§ Task brief
Copy out each line of the material that includes the word "agent".

----------------

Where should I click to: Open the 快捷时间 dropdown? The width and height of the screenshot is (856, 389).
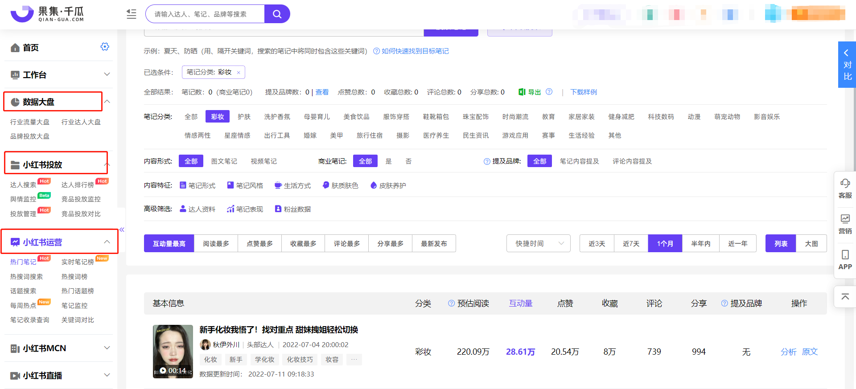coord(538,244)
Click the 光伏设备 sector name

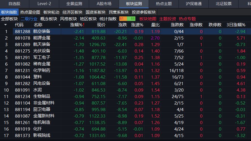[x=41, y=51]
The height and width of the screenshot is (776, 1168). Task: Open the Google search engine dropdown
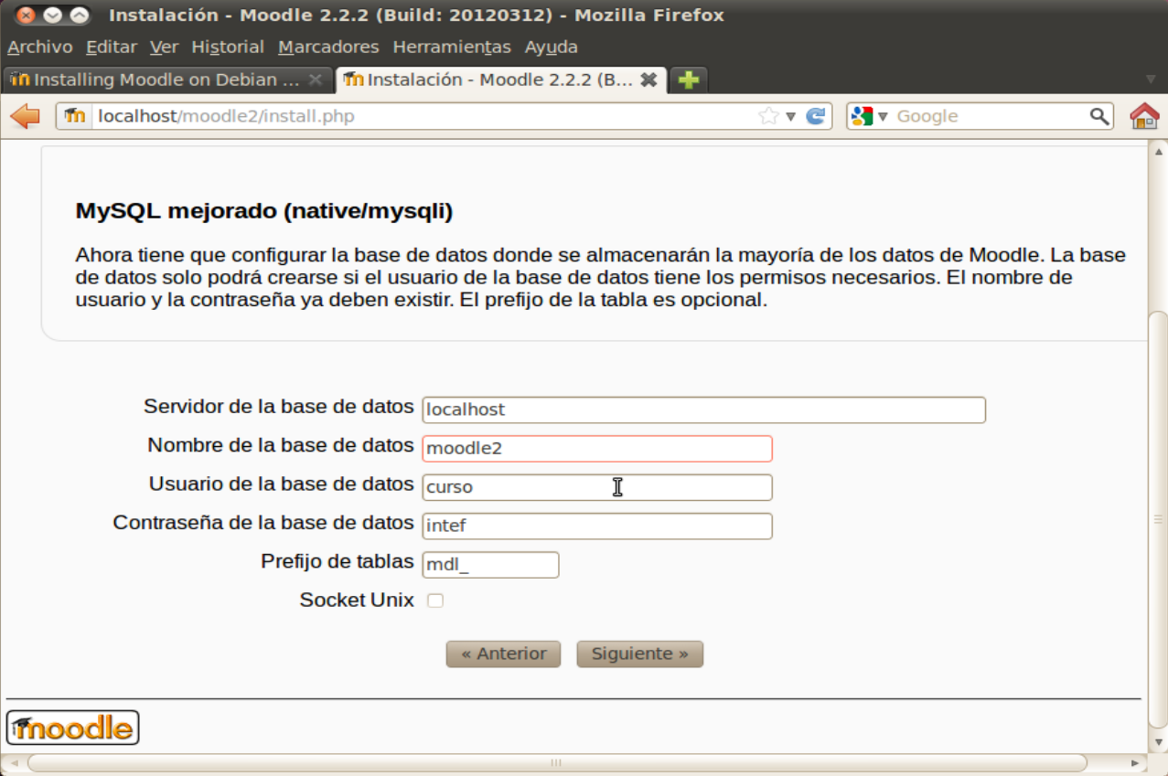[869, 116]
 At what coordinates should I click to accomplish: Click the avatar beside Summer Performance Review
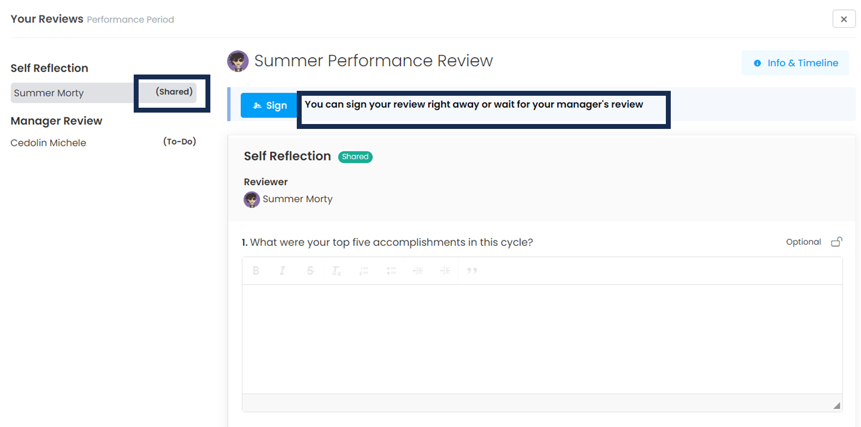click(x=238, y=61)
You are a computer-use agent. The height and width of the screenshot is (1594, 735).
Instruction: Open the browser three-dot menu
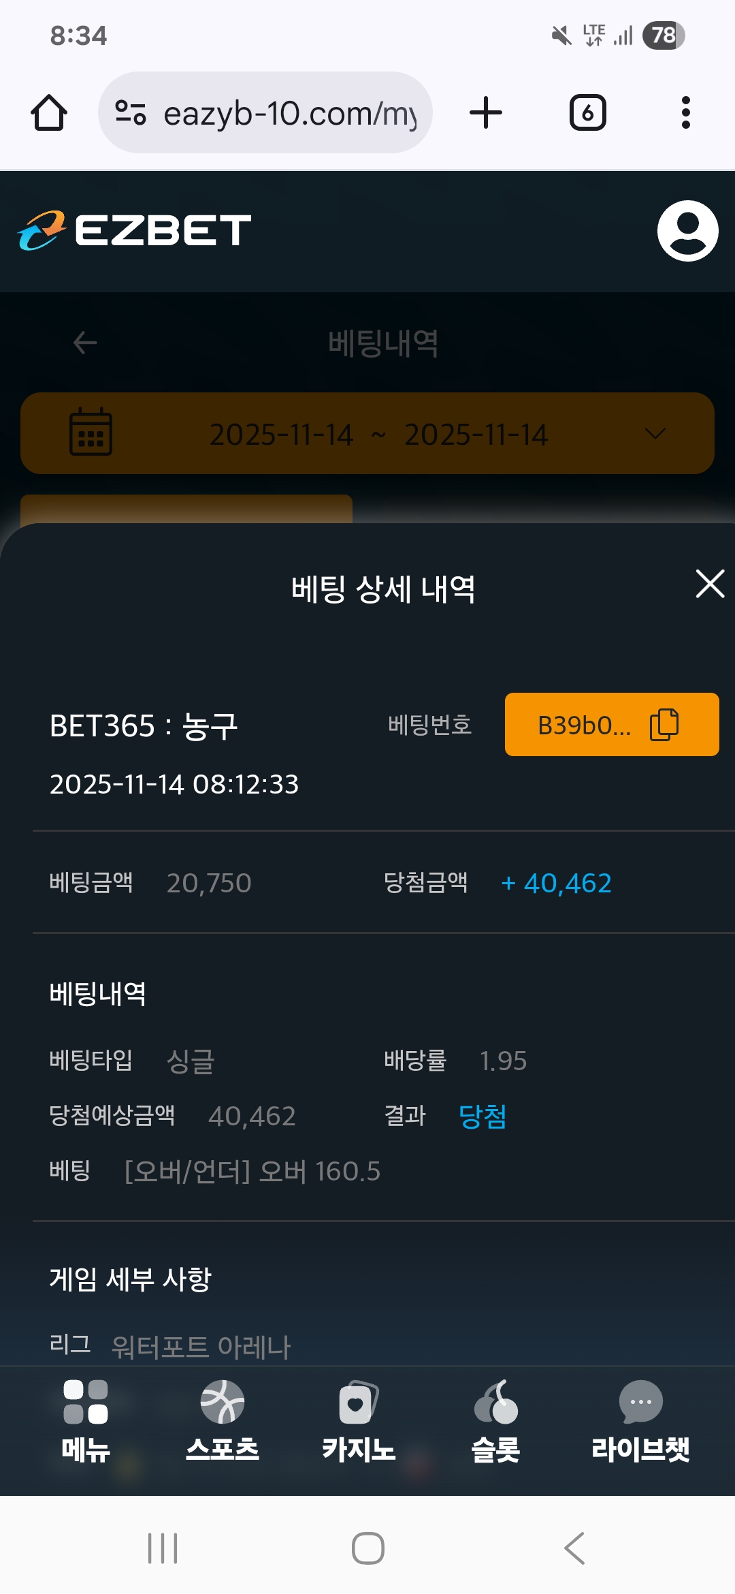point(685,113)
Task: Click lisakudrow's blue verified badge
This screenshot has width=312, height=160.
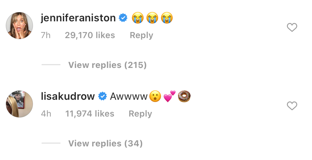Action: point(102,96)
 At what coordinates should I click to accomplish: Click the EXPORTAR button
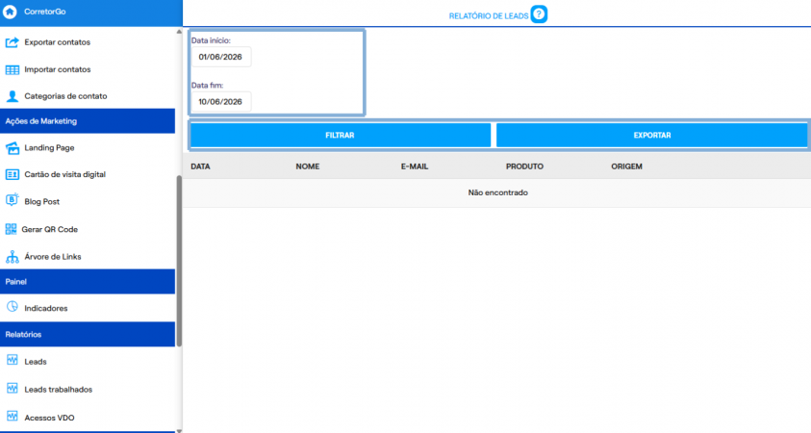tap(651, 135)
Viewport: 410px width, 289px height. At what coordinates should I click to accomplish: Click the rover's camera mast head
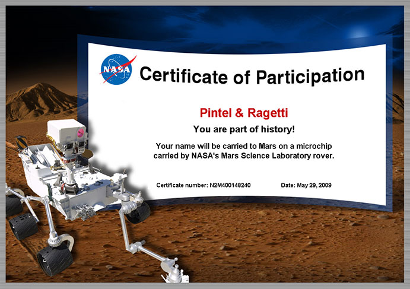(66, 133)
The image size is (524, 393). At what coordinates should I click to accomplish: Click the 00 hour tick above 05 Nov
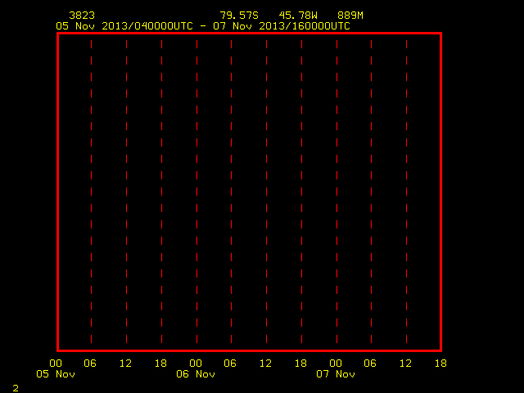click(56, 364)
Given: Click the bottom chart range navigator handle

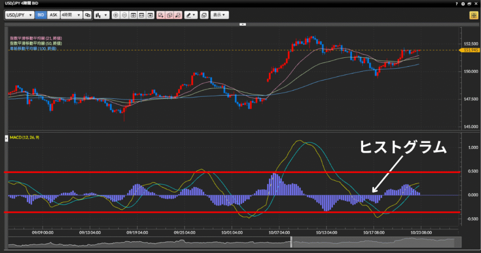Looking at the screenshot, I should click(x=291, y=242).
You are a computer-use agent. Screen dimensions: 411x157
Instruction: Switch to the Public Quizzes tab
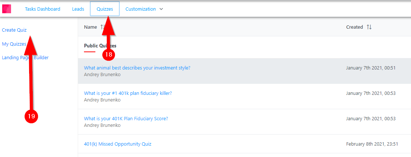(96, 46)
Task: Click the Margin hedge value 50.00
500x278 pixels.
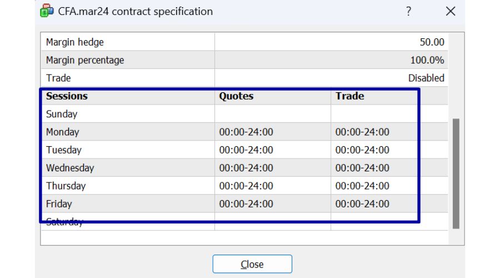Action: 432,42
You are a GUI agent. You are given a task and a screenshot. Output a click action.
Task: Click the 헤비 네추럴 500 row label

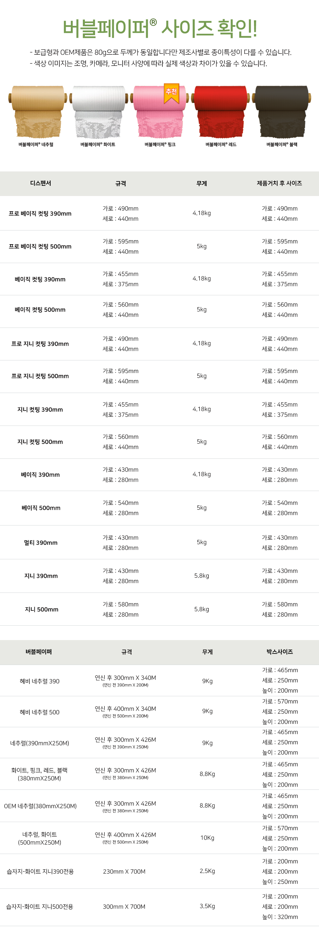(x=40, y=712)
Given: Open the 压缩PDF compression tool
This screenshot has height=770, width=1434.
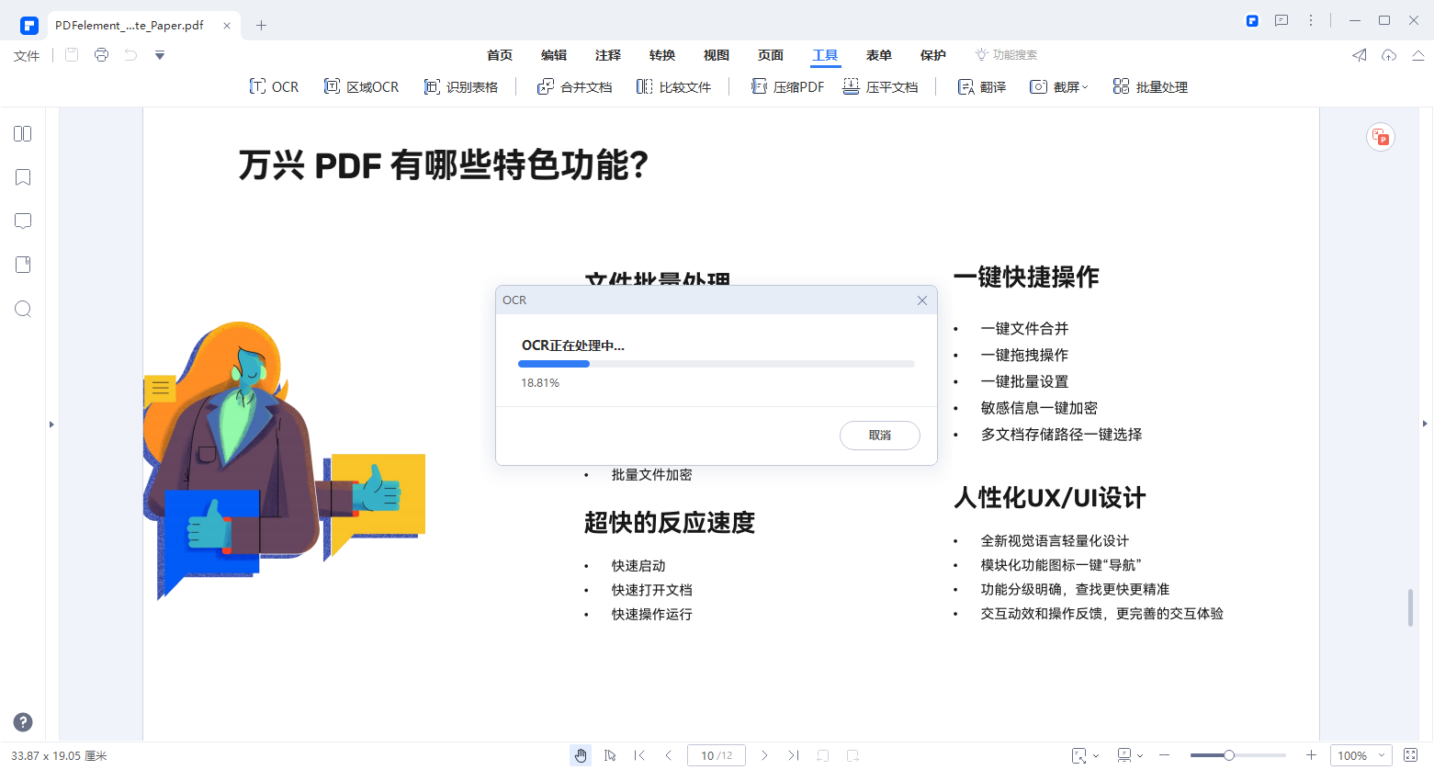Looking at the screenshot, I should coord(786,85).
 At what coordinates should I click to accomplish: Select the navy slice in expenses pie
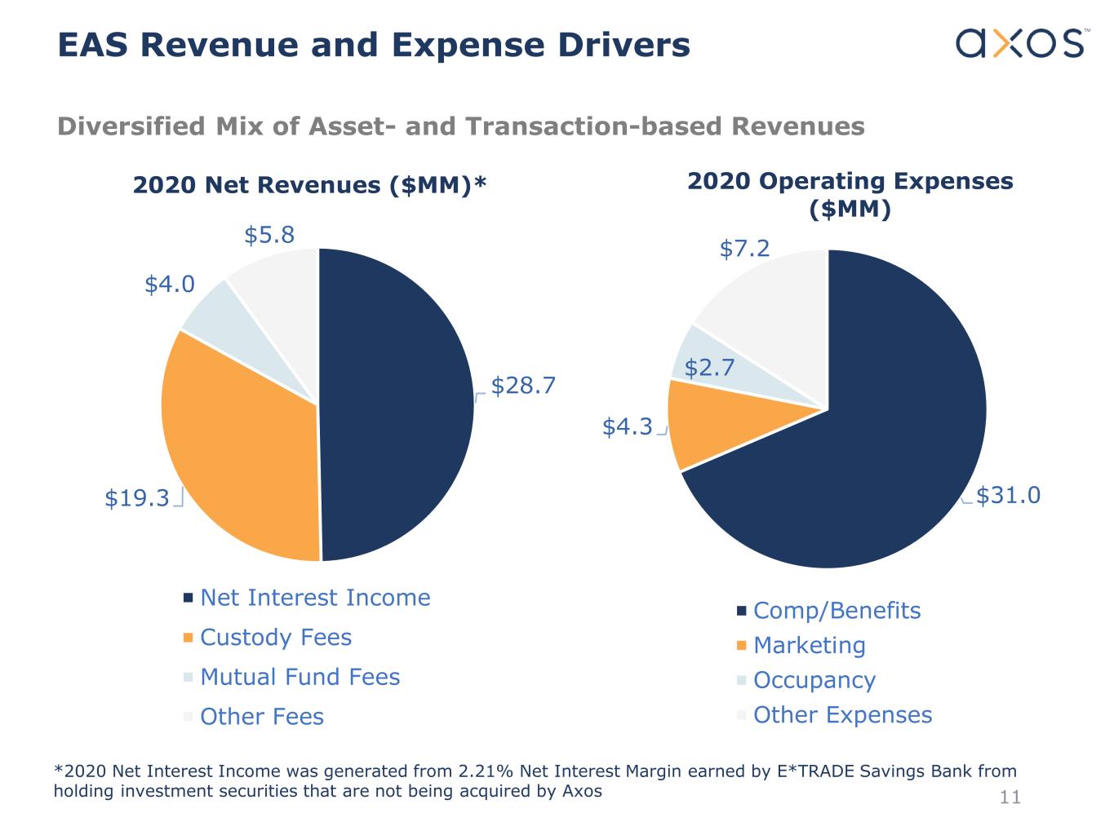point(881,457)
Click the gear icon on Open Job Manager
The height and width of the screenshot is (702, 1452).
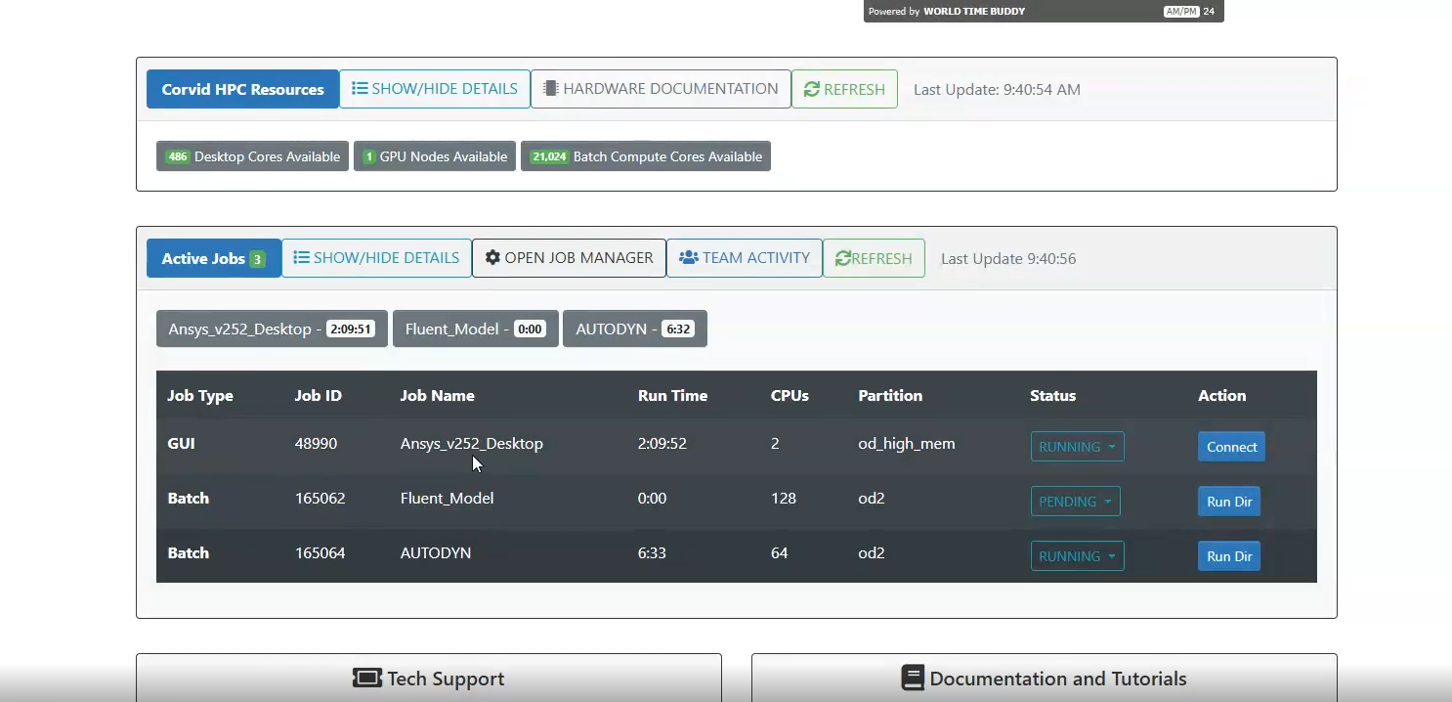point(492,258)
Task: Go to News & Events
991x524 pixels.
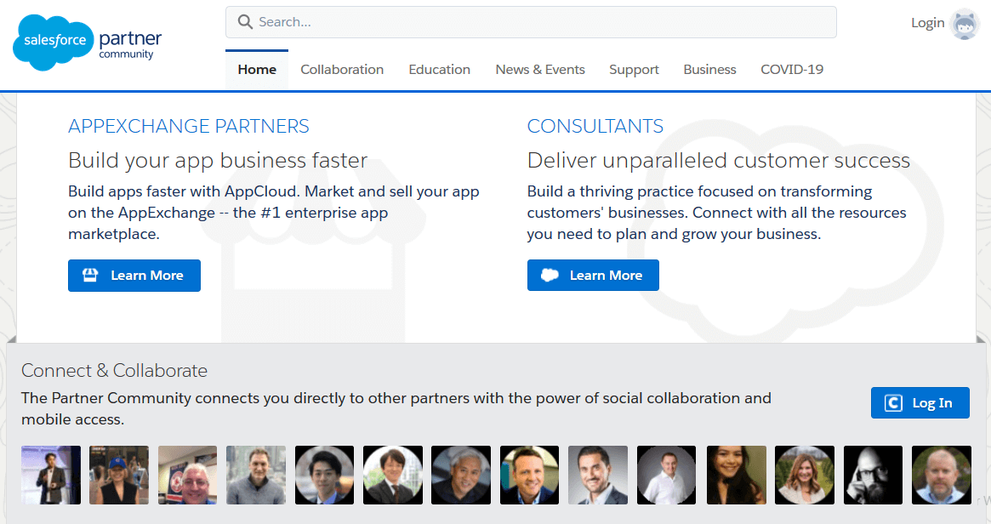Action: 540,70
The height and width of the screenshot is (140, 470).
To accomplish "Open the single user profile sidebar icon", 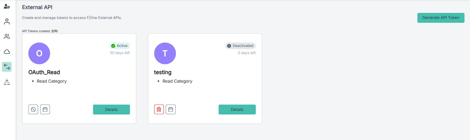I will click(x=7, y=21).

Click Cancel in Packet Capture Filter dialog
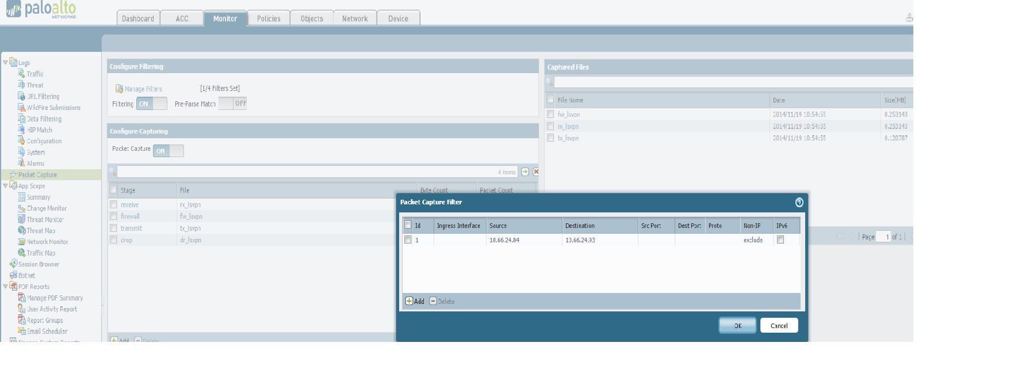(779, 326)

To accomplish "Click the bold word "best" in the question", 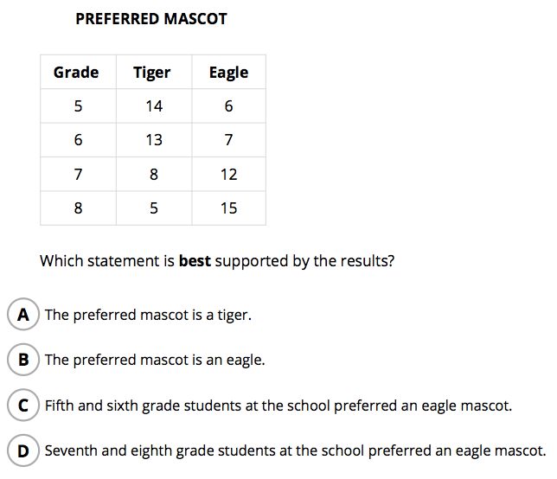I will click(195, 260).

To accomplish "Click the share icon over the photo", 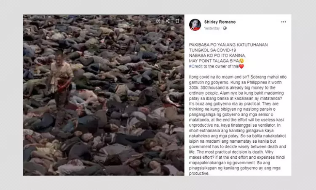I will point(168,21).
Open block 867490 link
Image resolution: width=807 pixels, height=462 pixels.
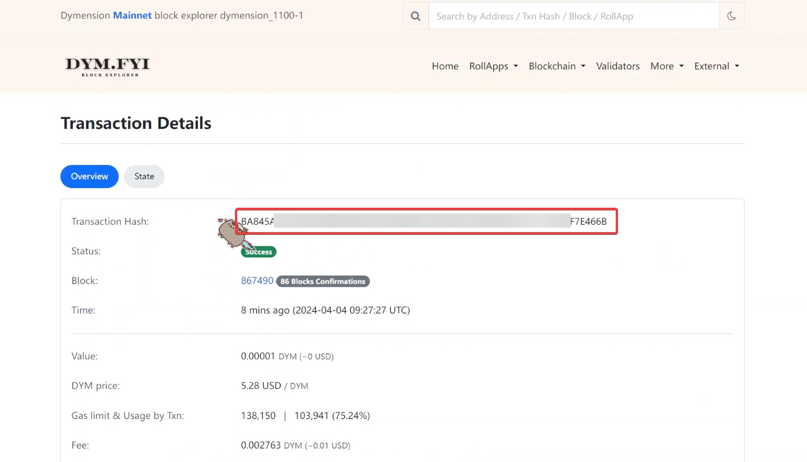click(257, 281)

----------------

§ Task solution
You are a computer-use agent. The height and width of the screenshot is (1594, 735).
You are a computer-use agent. Screen dimensions: 411x157
You are a GUI agent. You are given a task and a screenshot. Output a click action.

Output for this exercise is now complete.